VW and Ford set to collaborate on autonomous future
In a world in which we no longer drive ourselves, where our cars are more like trains, will we need so many different brands to choose between? Can they all survive, or will the big marques fold into one another, leaving just a few giant players standing?
Bloomberg has reported that talks between the two companies over the plan, after initially stalling, are now progressing well, with the breakthrough being a possible framework that would allow VW to work with and invest in Argo AI, the Ford-backed self-driving-car start-up.
While the talks are high level and private, sources have been leaking the news that the two companies have discussed a valuation for the joint company of $US4 billion.
Officially, a VW spokesman told Bloomberg his company is in “constructive talks” with Ford, while a spokeswoman for the American giant said discussions were ongoing and had been productive.
The deal would build on an agreement signed between the two in January to build commercial vehicles together. What price an eventual merger?
At the very least, a joint venture on autonomous tech between the world’s largest car company and Ford would create a seemingly unbeatable colossus in the race to dominate the self-driving market, dwarfing even Google/Alphabet’s Waymo, and GM’s Cruise unit.
Ford CEO Jim Hackett has already said he believes the market will one day be worth $US10 trillion.
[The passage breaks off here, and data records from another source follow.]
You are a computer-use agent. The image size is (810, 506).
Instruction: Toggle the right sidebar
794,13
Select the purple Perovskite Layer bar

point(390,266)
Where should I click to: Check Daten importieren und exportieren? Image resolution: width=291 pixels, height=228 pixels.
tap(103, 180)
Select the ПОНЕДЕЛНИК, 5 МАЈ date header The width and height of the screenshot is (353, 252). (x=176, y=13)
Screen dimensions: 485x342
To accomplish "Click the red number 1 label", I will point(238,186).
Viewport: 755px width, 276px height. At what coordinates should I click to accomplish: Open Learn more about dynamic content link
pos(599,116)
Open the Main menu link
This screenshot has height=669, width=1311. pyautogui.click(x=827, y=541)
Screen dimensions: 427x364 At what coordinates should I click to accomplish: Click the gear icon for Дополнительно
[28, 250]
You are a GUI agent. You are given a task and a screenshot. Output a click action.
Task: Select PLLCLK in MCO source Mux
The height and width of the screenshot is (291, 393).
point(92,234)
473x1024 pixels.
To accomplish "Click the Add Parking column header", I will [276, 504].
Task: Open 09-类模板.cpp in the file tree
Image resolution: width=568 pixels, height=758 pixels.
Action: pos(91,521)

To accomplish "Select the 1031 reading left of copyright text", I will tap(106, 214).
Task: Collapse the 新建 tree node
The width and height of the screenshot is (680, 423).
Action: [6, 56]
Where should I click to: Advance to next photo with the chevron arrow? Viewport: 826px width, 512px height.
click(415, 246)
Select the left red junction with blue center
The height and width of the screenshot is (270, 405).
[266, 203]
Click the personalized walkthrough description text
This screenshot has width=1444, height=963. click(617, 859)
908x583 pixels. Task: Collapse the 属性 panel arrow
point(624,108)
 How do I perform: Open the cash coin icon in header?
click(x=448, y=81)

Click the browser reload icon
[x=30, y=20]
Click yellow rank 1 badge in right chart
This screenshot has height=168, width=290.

This really could be the future of everything, and not every company will get there.
“There’s not going to be 10 winners in this space when we look back,” Hackett has said. “There’s going to be a few, and we plan on being one of them.”
While Ford would bring the self-driving software it has been developing to the table - which would then be equally owned by the two companies - VW will being its electric-vehicle technology to the bargain, creating a formidable combination of IP.
“The fact is, nobody can go it alone,” said industry analyst Michelle Krebs.
“These are very expensive ventures with tremendous technological challenges. And the business challenge is just as difficult.”